• _Task_
Format the lines of the items below as a numbered list, leaving out blank lines and all pictures.

• _Data to use_
........

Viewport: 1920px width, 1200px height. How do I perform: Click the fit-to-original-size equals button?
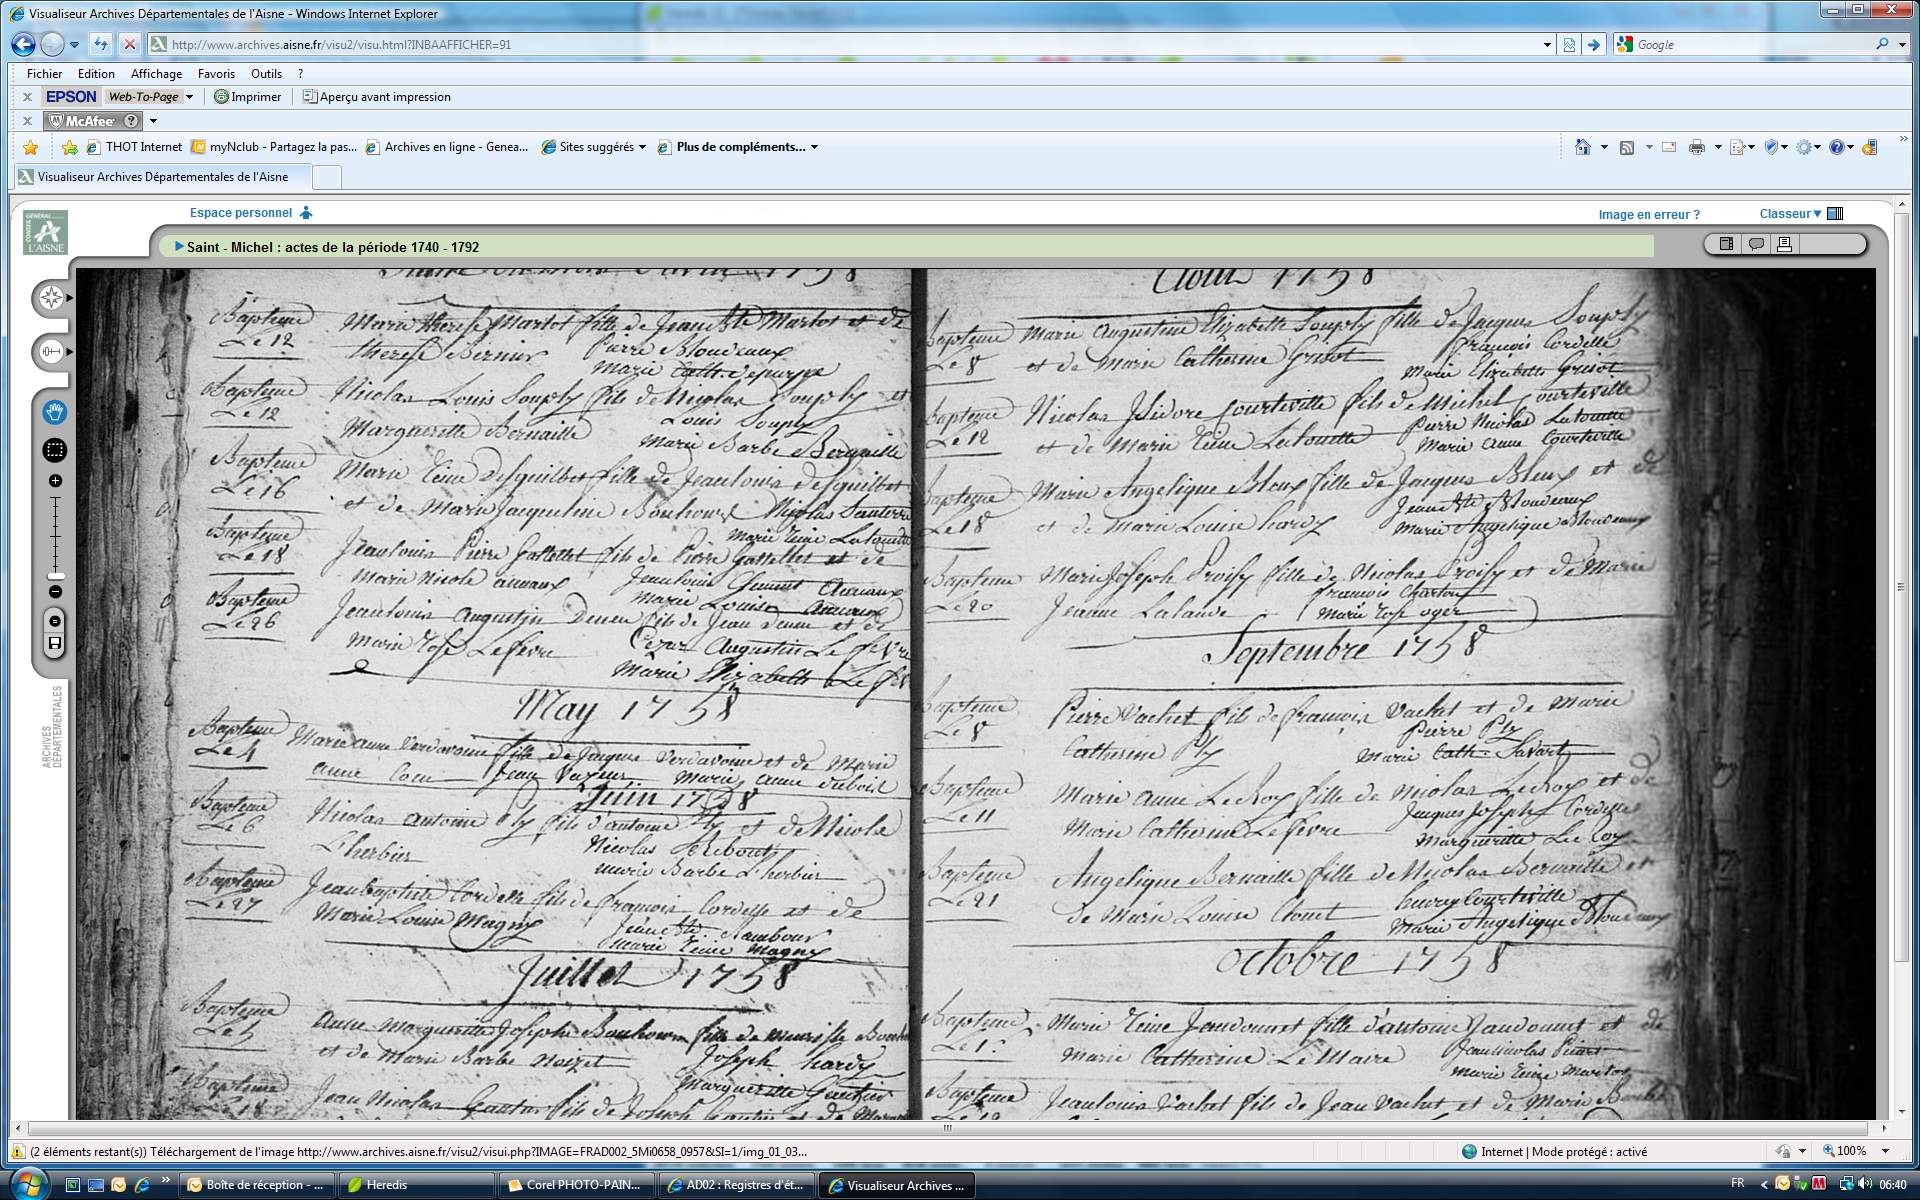55,621
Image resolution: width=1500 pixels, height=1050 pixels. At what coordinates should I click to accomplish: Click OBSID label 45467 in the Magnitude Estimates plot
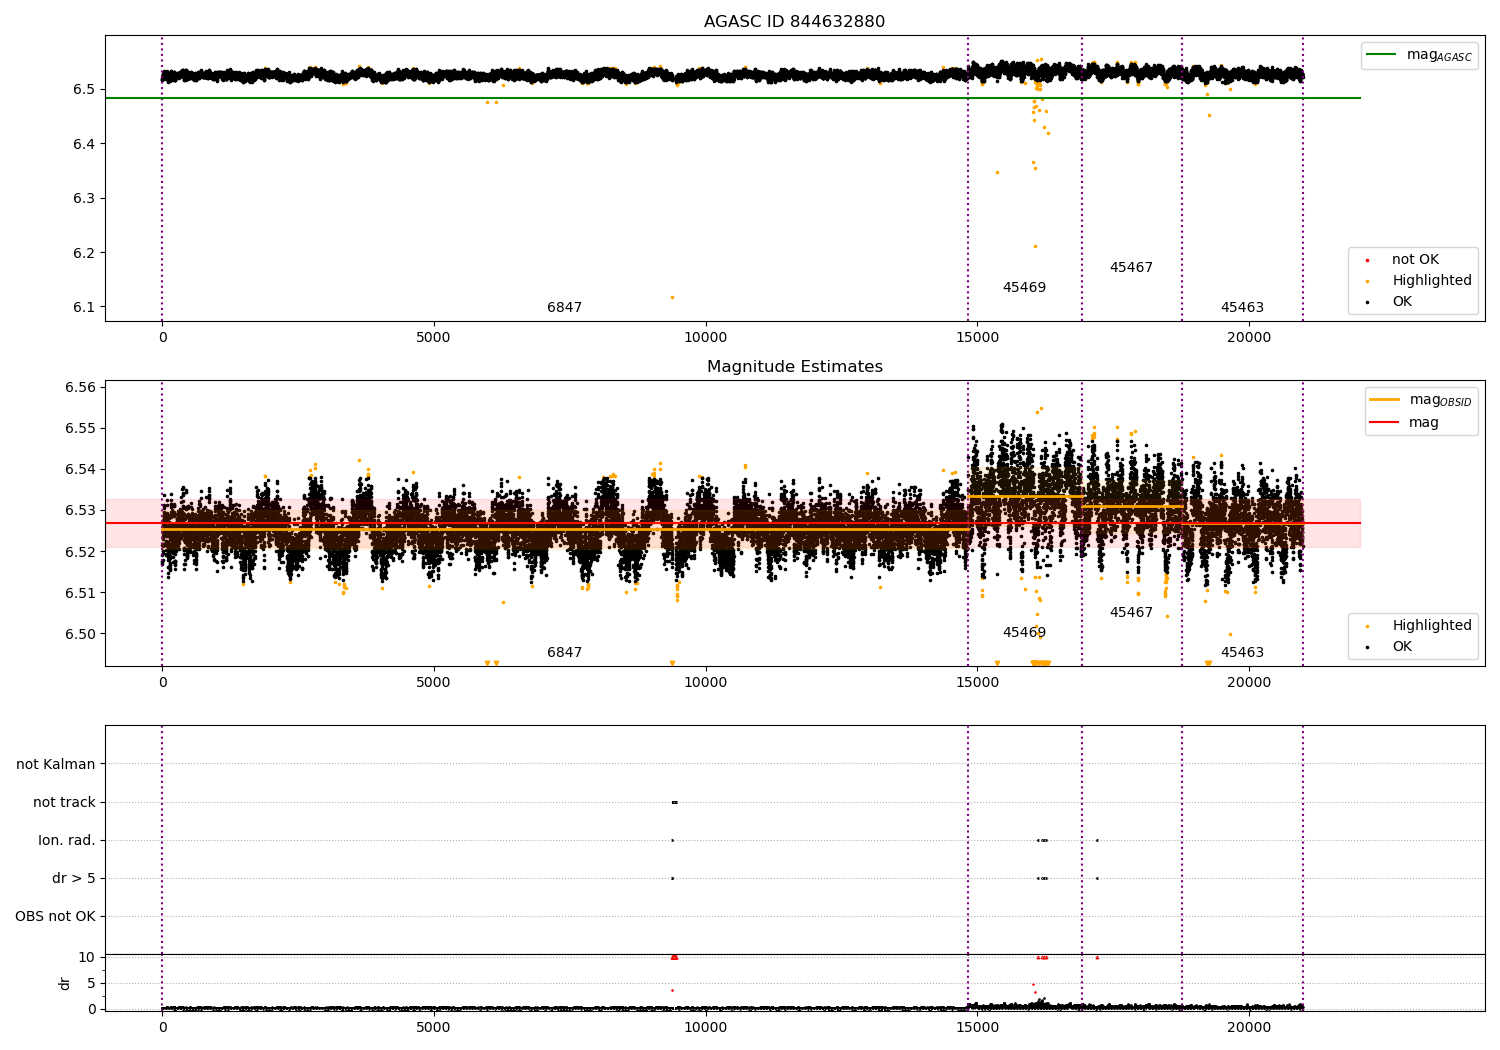tap(1131, 613)
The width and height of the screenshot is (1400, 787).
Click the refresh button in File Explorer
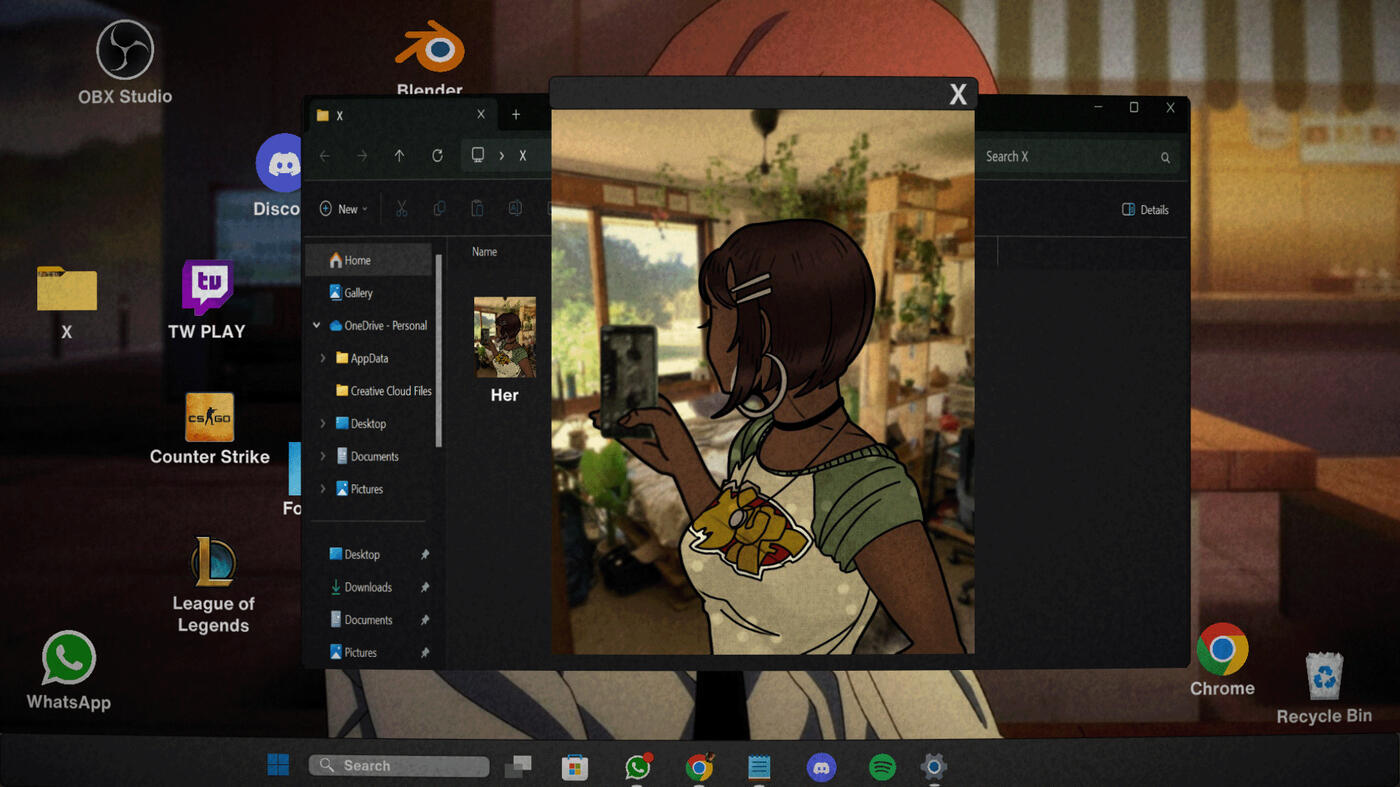click(437, 156)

........

• _Solved exercise_
1. Viewport: 1920px width, 1200px height. How do I perform: Click the fit-to-original-size equals button?
2. 55,621
3. Image resolution: width=1500 pixels, height=1050 pixels. At what coordinates should I click to accomplish: Click OBSID label 45467 in the Magnitude Estimates plot
4. tap(1131, 613)
5. The width and height of the screenshot is (1400, 787).
6. Click the refresh button in File Explorer
7. click(437, 156)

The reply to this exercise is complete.